Bakersfield Night Sky - October 7, 2018

Bakersfield Night Sky - October 7, 2018
by Nick Strobel

The William M Thomas Planetarium will be upgrading its all-dome Spitz SciDome system over the next two to three weeks. The new system will have sixteen times the number of pixels on the dome for much sharper images. I'm looking forward to seeing what the ever-popular “Black Holes” show looks like with the new projection system. We'll still have the Goto Chronos star projector to display a gorgeous night sky.

Last week the Japanese Aerospace Exploration Agency's (JAXA) Hayabusa2 mission to the small asteroid Ryugu had its first of hopefully several successful ways of exploring Ryugu with the deployment of two small “rovers” onto the surface. I put “rovers” in quotes because the two small craft will not roll across the surface on wheels but instead will hop about. The surface gravity of Ryugu is much too weak for wheeled transport to work. The hoppers are called MINERVA II-1ab for second "Micro-Nano Experimental Robot Vehicle for the Asteroid” project. (With a name that begins with “micro-nano”, you know that the scientists were stretching a bit to make the acronym work.) The first MINERVA rovers were part of the first Hayabusa mission that explored the asteroid Itokawa thirteen years ago. Those rovers never made it to the surface of Itokawa and were lost to space due to an error in measuring how far it was from the asteroid when it deployed the MINERVA rovers.

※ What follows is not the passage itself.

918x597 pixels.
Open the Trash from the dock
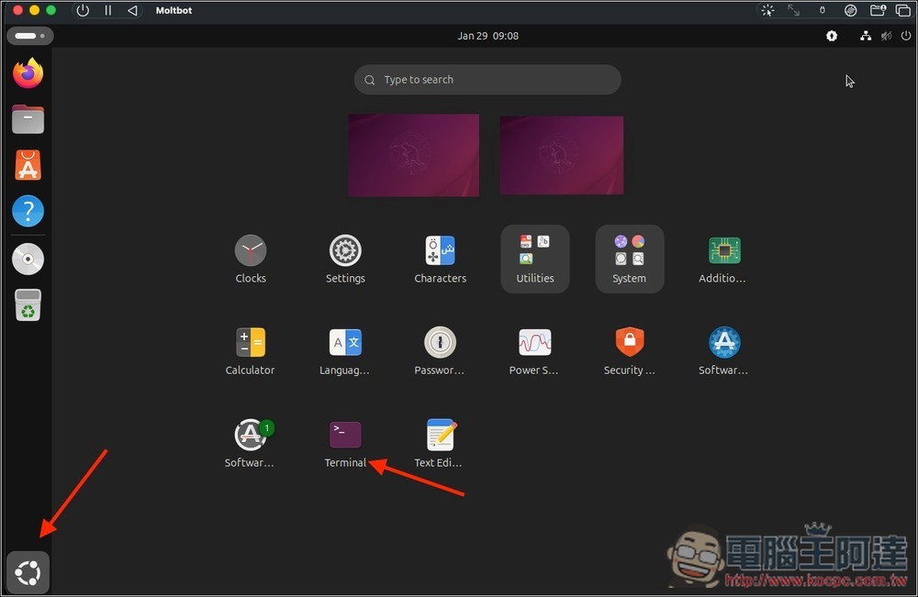point(28,304)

No such problem this time! The MINERVA hoppers are cylindrical in shape and just 7 inches wide by 3 inches high with a mass of 2.4 pounds. A larger version of the MINERVA hoppers will be deployed next year. (It still carries the MINERVA label even though it is probably a “micro-micro” instead of a “micro-nano” because “mimerva” just doesn't quite have a nice ring to it.) Later in October, a lander built by Germany and France will land on the surface. Also later in October will be Hayabusa's primary mission: descent of the main craft to the surface to collect samples from the surface and return them to Earth. Later in 2019, Hayabusa will shoot a two-kilogram copper lump into Ruygu's surface to make a crater and then collect samples from the inside of the new crater. The two sets of samples will be returned to Earth in 2020. For more exploration of the mission go to https://global.jaxa.jp/projects/sas/hayabusa2/ .

A few weeks ago I received a call from a reporter to comment about a paper by Philip Metzger making the rounds in the popular media that said Pluto should be reclassified as a planet because one of the metrics for distinguishing planets from “dwarf planets” is not historically valid. The invalid metric says that the body must be the largest gravitational force in its orbit, so that it has “cleared” out its orbit in order to be called a “planet”. That metric is what got Pluto re-classified (not demoted, mind you) as a “dwarf planet”.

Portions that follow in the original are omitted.